Once you earn over the Capital Gains tax free allowance of £12,300 (for 2020-21 tax year), you must pay Capital Gains Tax on the remainder. This is sometimes called the Annual Exempt Allowance. This isn’t just based on money you’ve earned from selling cryptoassets, but the total you earn from selling any assets. This includes things like personal possessions worth more than £6,000, shares and some property.
How much is Capital Gains Tax?
If you are in the Basic Rate income tax band, you pay 10% Capital Gains Tax. People in the Higher and Additional Rate tax bands pay Capital Gains Tax at a rate of 20%. That is the percentage of the ‘gain’ you have made from selling your assets.
You add together everything you made from the sale of all your assets. Deduct the Capital Gains tax-free allowance (£12,300 for 2020-21 tax year) and that is the amount you owe Capital Gains Tax on.
It’s worth noting here, that this is the situation for individuals. If you have a cryptocurrency business that buys and sells the assets, you will need to look at a different kind of tax treatment. This is likely to mean that you owe income tax, rather than capital gains tax.
How do I pay Capital Gains Tax on my bitcoin earnings?

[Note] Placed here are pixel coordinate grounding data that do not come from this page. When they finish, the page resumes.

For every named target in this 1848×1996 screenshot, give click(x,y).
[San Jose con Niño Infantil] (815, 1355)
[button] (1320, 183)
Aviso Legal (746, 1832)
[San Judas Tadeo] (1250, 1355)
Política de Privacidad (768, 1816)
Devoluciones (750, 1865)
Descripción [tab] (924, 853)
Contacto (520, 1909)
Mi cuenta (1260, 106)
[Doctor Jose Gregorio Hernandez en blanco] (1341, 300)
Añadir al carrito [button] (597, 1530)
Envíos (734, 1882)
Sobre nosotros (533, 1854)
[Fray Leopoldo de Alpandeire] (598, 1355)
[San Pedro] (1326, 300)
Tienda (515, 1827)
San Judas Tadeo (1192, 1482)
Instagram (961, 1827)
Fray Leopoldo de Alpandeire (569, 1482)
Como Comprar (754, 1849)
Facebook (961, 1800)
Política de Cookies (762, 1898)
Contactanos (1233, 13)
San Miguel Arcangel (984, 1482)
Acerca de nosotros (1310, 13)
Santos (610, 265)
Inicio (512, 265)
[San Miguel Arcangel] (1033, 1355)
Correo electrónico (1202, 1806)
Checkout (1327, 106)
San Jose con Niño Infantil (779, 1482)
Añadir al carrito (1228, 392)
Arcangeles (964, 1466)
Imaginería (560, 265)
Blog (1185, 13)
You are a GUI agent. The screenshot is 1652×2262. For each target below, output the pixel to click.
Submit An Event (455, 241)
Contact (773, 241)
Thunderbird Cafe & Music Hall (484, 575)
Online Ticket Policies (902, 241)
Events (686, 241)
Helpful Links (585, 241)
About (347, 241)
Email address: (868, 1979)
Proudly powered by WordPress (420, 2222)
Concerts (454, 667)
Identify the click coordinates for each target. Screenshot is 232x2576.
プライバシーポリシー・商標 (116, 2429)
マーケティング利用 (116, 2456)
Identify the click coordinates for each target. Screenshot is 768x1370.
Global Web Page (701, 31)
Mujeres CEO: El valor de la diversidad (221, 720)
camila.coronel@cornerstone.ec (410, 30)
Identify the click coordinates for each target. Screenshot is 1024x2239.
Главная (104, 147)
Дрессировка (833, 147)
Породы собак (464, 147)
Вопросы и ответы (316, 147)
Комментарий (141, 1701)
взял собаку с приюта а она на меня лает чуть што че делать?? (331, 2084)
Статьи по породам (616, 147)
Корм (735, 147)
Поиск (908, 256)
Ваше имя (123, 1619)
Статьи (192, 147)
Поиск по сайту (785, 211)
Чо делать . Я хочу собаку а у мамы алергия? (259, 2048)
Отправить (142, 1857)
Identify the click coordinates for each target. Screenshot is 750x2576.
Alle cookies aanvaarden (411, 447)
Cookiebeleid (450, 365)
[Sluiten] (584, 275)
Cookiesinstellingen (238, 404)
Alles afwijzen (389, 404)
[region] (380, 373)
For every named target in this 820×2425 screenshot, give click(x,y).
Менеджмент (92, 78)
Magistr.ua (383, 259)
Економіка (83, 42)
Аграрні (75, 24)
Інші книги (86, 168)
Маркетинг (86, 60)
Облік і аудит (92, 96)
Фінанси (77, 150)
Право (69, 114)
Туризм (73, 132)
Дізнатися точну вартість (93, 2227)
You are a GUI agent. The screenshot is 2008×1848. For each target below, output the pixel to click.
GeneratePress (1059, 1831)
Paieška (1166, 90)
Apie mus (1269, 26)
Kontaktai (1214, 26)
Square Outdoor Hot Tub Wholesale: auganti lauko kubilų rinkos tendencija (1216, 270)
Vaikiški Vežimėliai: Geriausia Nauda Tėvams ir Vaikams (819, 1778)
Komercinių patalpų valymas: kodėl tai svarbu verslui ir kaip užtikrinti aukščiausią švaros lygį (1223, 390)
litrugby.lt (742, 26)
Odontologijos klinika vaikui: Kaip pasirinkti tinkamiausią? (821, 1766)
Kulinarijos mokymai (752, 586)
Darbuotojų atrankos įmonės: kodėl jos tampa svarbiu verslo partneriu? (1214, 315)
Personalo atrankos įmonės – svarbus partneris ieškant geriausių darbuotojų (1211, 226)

You declare your bitcoin earnings to HMRC using the Self Assessment system. You will need to file a self assessment tax return. HMRC’s Making Tax Digital programme has successfully encouraged most people to submit their tax returns online. The deadline for this is midnight on the 31st January after the end of the tax year. So, for the 2020-21 tax year, the filing deadline is 31st January 2022.
You can still file a paper return, but the deadline is earlier, on the 31st October.
There are fines for missing the deadline, late payment and errors in your paperwork. Many wise taxpayers seek the advice of an expert before they click send.